Using tensorflow data pipelines for nlp text generator

Using tensorflow data pipelines for nlp text generator - python

I am new to stackoverflow as a question asker. I am typically perusing for answers on here and have normally never had to ask a question, till now. I am working on building a deep learning network using the tf.data.Dataset API and the network doesn't seem to be bringing in the dataset correctly.
So to set the stage I am working with a text dataset, I have already broken the text up into tokens, created a dictionary of unique words, created an embedding matrix to convert the tokens into vectors and then planned to use the tf.data.Dataset to enable the easy use of an internal pipeline and batch large datasets to manage training.
The 'vect_doc' variable is an array with shape of (35054, 300).
vect_dataset = tf.data.Dataset.from_tensor_slices(vect_doc)
from here I shuffle the dataset so I can break it up into train, test and validation sets.
vect_data_shuffle = vect_dataset.shuffle(len(proc_doc), reshuffle_each_iteration = False)
train_dataset = vect_data_shuffle.take(train_size)
test_dataset = vect_data_shuffle.skip(train_size)
val_dataset = test_dataset.skip(val_size)
test_dataset = test_dataset.take(test_size)
Then I batch the datasets to create samples that are 2*sequence_length, I will demonstrate with just the training dataset for simplicity sake.
train_batch_ds = train_dataset.batch(2*self.sequence_length + 1, drop_remainder=True)
Once the dataset has been broken up into batches, I run the following process:
def vect_split_dataset(self, sample):
dataset_Xy = tf.data.Dataset.from_tensors((sample[:self.sequence_length],
sample[self.sequence_length]))
for i in range(1, (len(sample) - 1) // 2):
X_seq_batch = sample[i: i + self.sequence_length]
y_nxwrd_batch = sample[i + self.sequence_length]
Xy_samp = tf.data.Dataset.from_tensors((X_seq_batch, y_nxwrd_batch))
Xy_dataset = dataset_Xy.concatenate(Xy_samp)
return Xy_dataset
Xy_dataset = train_batch_ds.flat_map(train_set.vect_split_dataset)
Xy_dataset = Xy_dataset.repeat(len(proc_doc)).shuffle(len(proc_doc)).batch(param_dict['batch_size'], drop_remainder=True)
The above Xy_dataset returns a shape of ((60, 30, 300), (60, 300)). Now that I have the dataset created that I can pass to my DNN model is where I start getting problems.

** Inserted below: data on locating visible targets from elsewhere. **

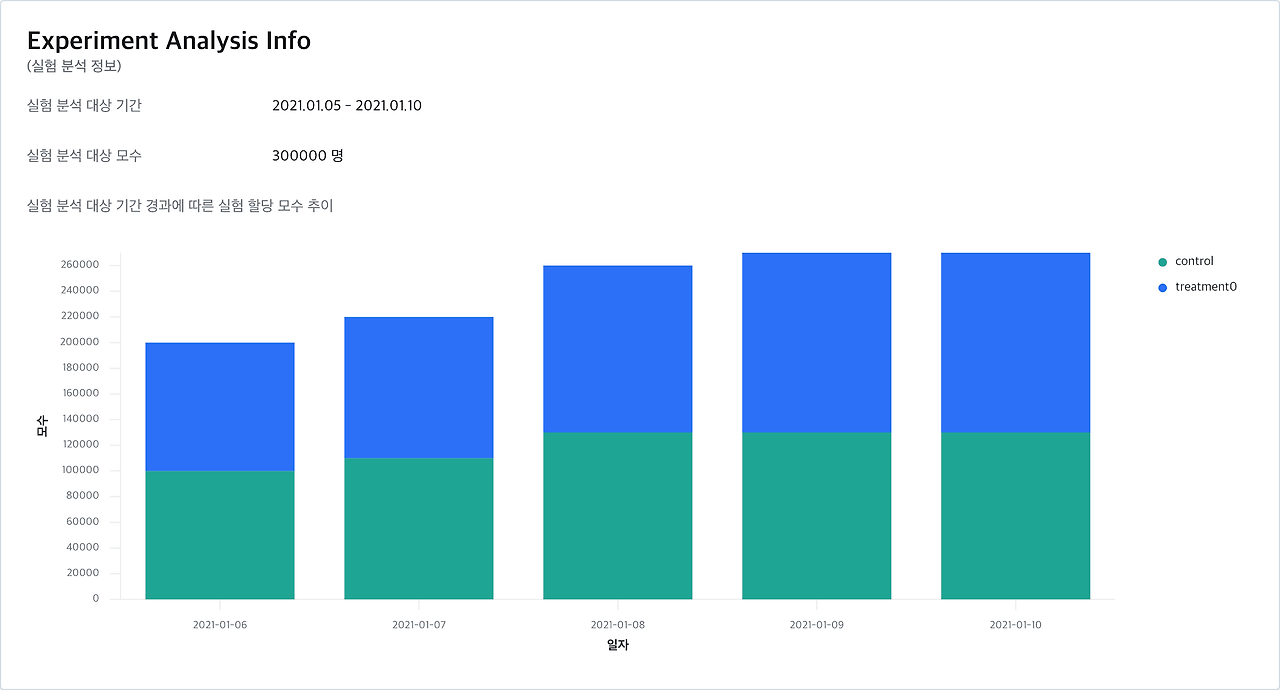1280x690 pixels.
Task: Click the 300000 명 population value
Action: [308, 156]
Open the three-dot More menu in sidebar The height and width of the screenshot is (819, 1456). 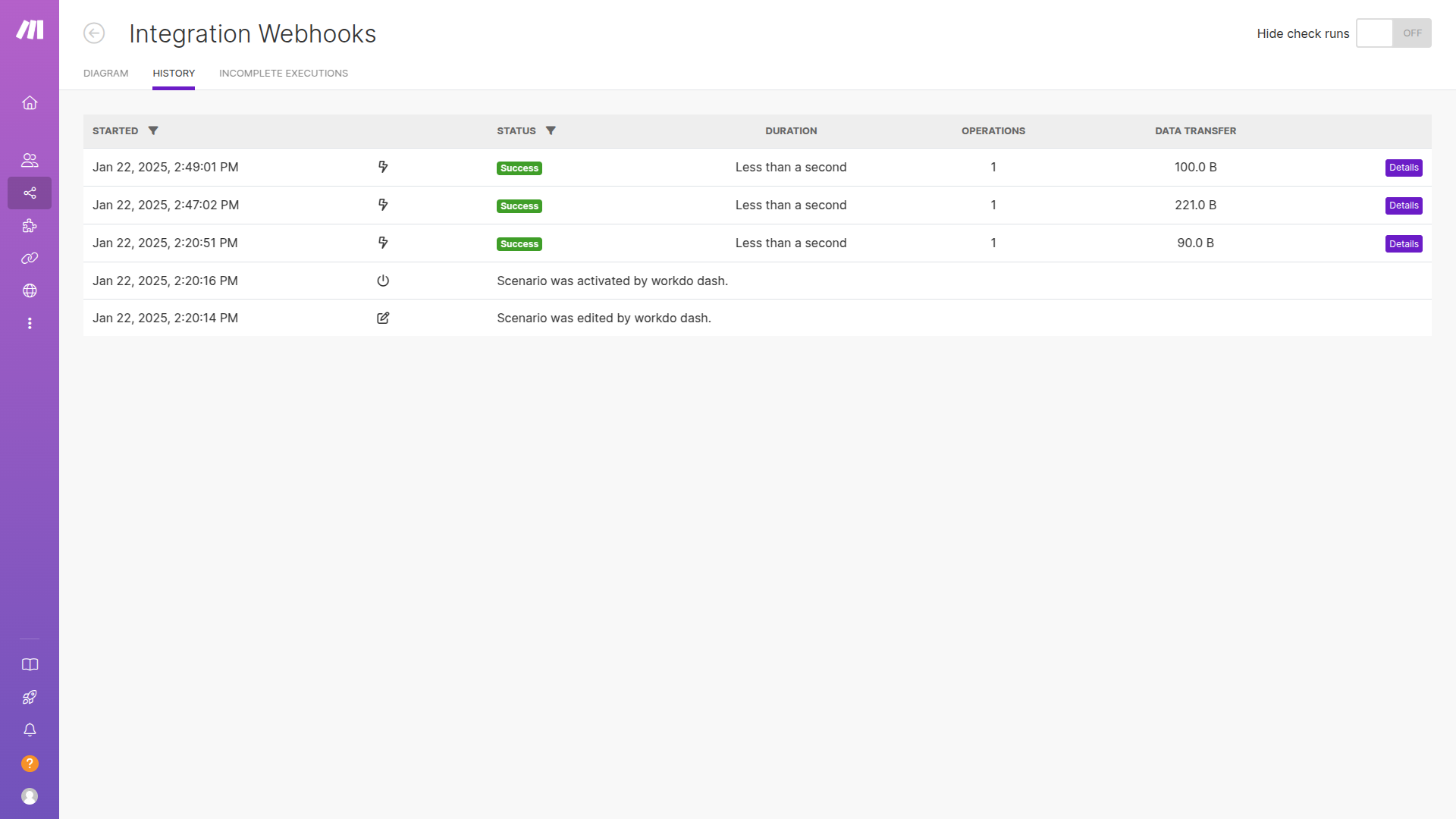tap(30, 323)

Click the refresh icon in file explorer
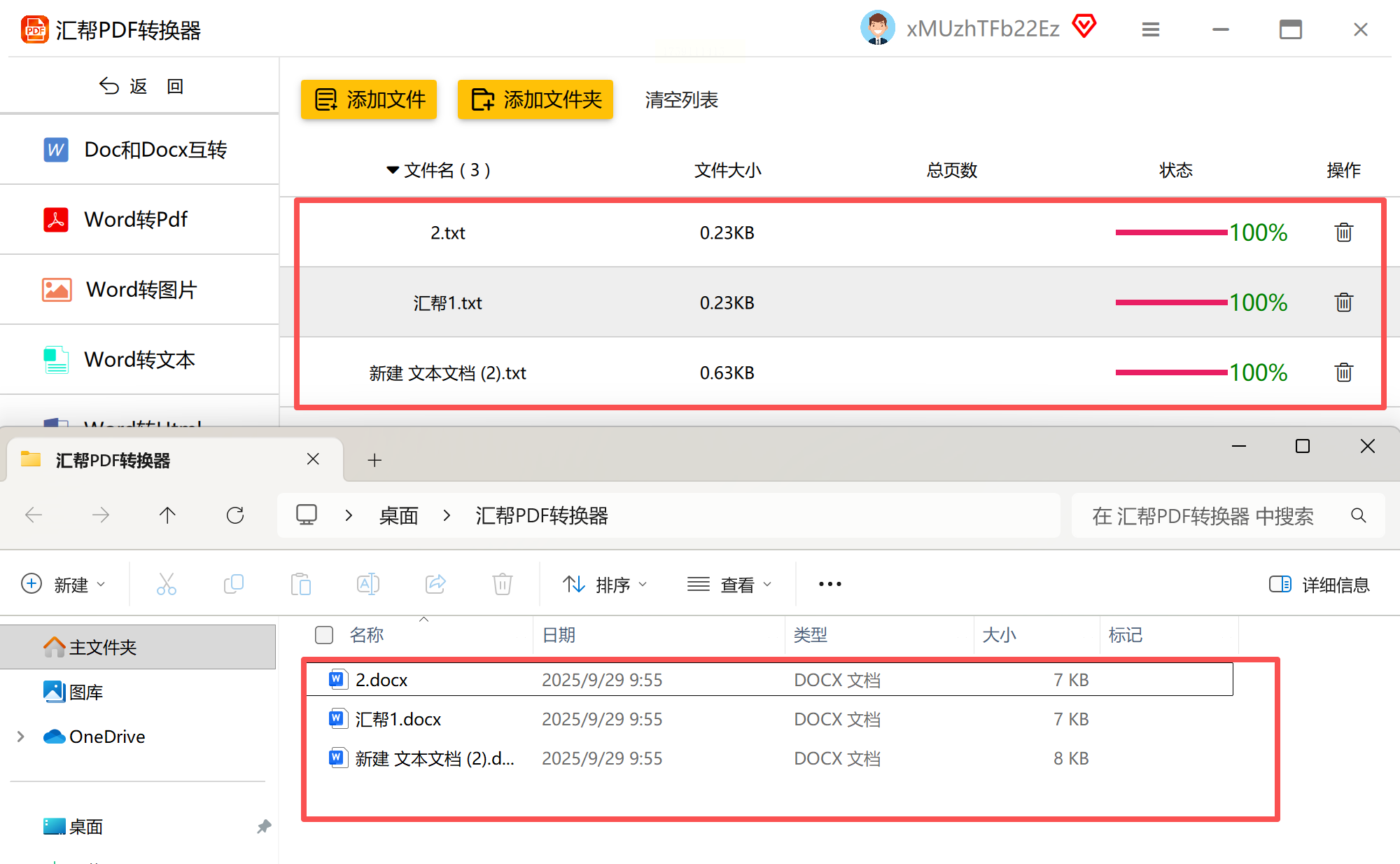(x=235, y=516)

This is the code I am using to build the model:
LSTM = tf.keras.layers.LSTM(units=self.rnn_units,
kernel_initializer=self.initializer,
activation=self.activation,
recurrent_activation=self.activation_out,
return_sequences=True)
for i in range(self.num_layers):
# Different layers should have different setups as indicated below
if i == 0: # Initial layer also referred to as the input layer
self.model.add(tf.keras.layers.Embedding(input_dim=self.input_dim,
input_shape=(self.sequence_length, self.spacy_len),
output_dim=self.spacy_len,
input_length=self.batch_size))
elif i+1 == self.num_layers: # Output layer
self.model.add(tf.keras.layers.Dropout(self.drop_rate))
self.model.add(tf.keras.layers.Dense(units=self.num_units_out,
kernel_initializer=self.initializer,
activation=self.activation_out))
self.model.add(tf.keras.layers.Activation(self.activation_out))
else: # hidden layers basically anything that isn't an input or output layer
self.model.add(tf.keras.layers.Bidirectional(LSTM))
Basically the errors I keep getting is that 'ValueError: Input 0 of layer bidirectional is incompatible with the layer: expected ndim=3, found ndim=4. Full shape received: [None, 30, 300, 300]'
I am not sure if this is how I am handling the embedding error or what. When I mute the embedding layer and replace it with the Bidirectional I get an incompatibility error between two shapes (60,300) and (60, 30, 300).
My goal is to make it iterate over the entire dataset in some defined batches (for this example I am using 60) for each epoch. I have set the steps per epoch to the length of the entire document minus the sequence length divided by the batch size 'steps_per_epoch = (len(processed_doc) - self.sequence_length) // self.batch_size' when calling the model.fit command.
I appreciate any comments or guidance that can be provided on fixing this issue.

Related

Keras sequence models - how to generate data during test/generation?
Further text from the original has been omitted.